To do. Lines holding the string "icon" in the listing below are to be copied.
>>>>
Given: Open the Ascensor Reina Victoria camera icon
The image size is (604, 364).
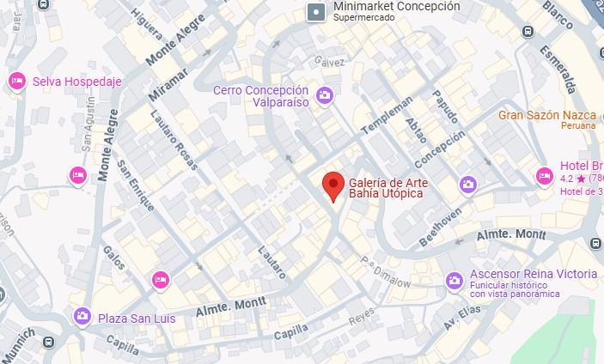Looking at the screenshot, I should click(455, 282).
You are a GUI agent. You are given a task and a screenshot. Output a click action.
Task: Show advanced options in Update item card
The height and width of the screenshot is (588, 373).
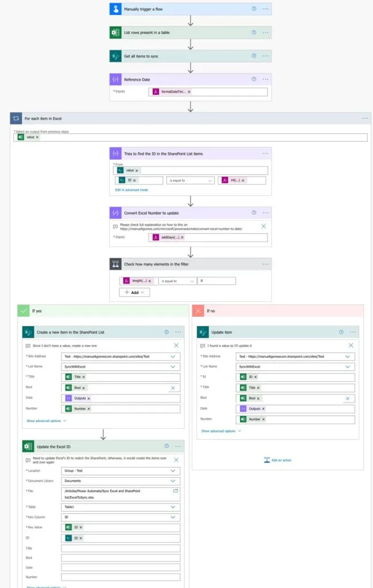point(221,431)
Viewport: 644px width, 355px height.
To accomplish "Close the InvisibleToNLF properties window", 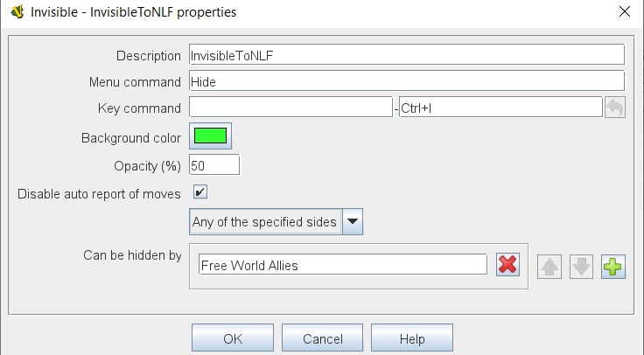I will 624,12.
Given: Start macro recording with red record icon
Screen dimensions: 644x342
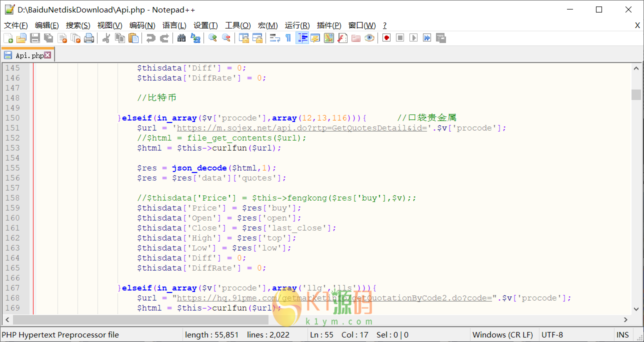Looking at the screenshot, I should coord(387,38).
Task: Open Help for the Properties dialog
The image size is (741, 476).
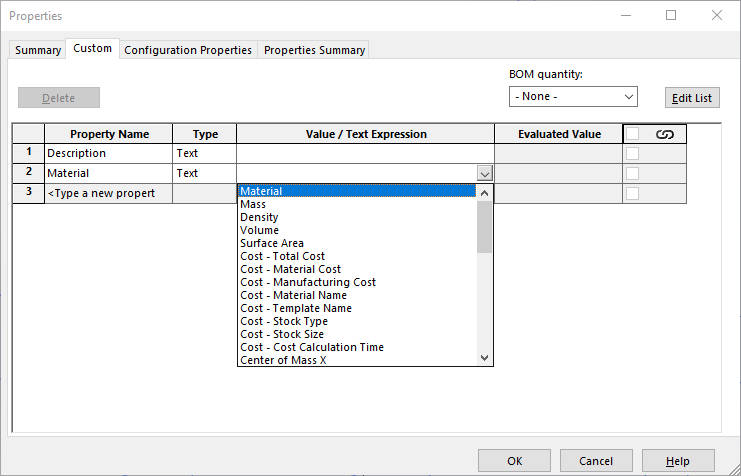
<<<<
>>>>
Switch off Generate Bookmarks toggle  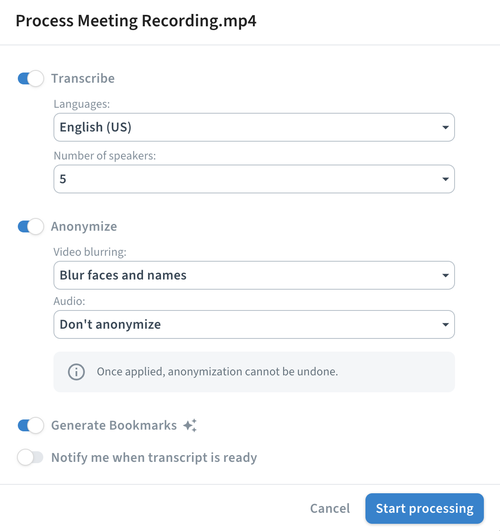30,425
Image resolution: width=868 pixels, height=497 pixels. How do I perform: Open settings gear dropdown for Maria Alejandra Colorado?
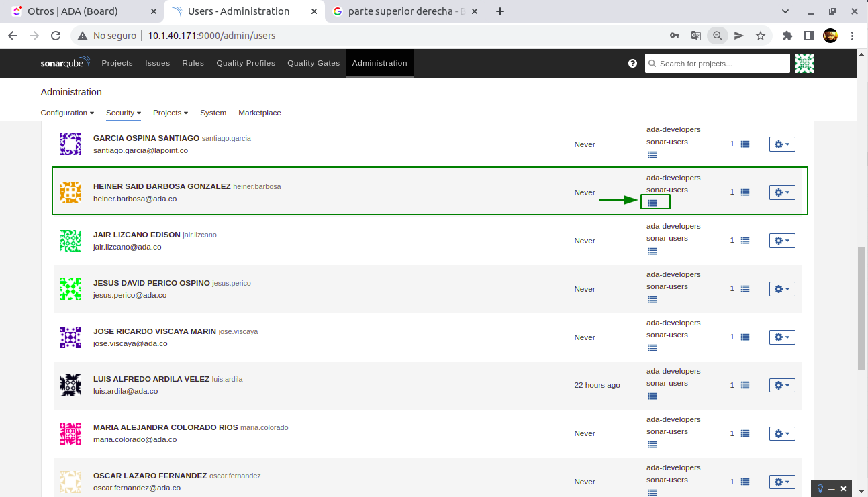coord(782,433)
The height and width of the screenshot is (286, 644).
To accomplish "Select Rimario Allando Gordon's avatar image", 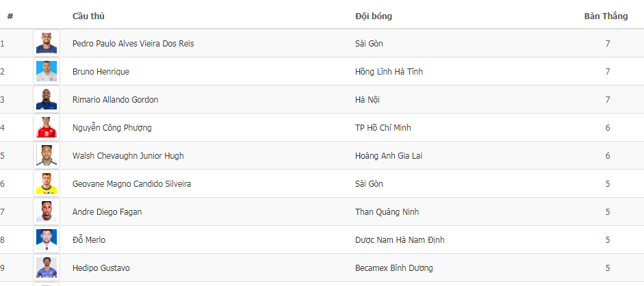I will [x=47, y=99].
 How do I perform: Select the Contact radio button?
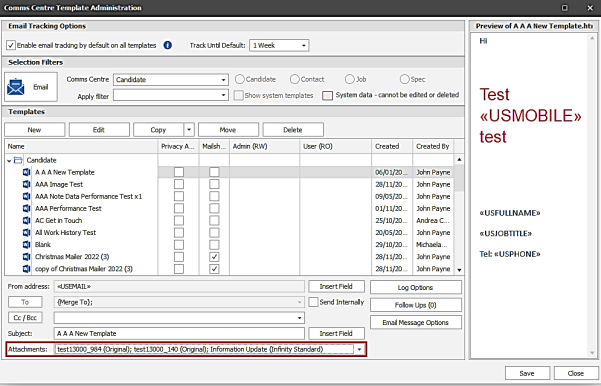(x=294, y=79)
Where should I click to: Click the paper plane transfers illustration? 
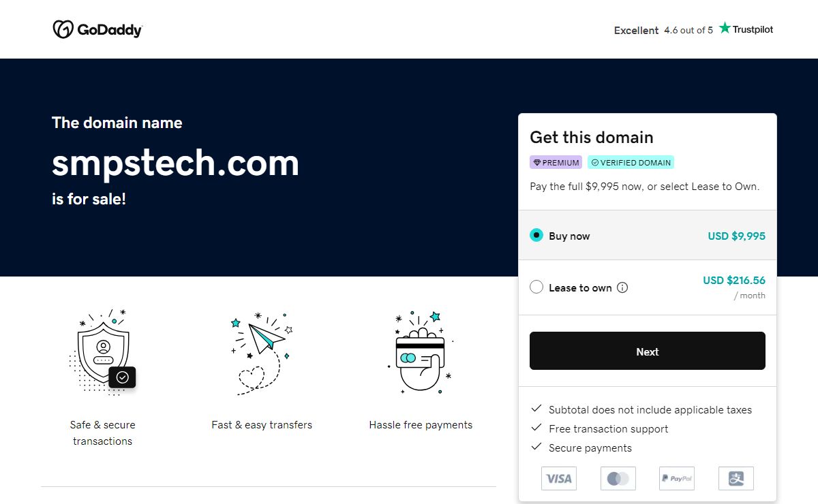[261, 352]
<<<<
>>>>
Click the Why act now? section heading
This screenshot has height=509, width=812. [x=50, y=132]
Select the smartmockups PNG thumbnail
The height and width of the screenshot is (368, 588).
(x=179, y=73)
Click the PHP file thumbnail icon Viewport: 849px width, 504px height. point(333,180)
<<<<
Written answer.
Given: Open the Ascensor Reina Victoria camera icon
Given: Start macro recording with red record icon
Click the PHP file thumbnail icon Viewport: 849px width, 504px height. point(333,180)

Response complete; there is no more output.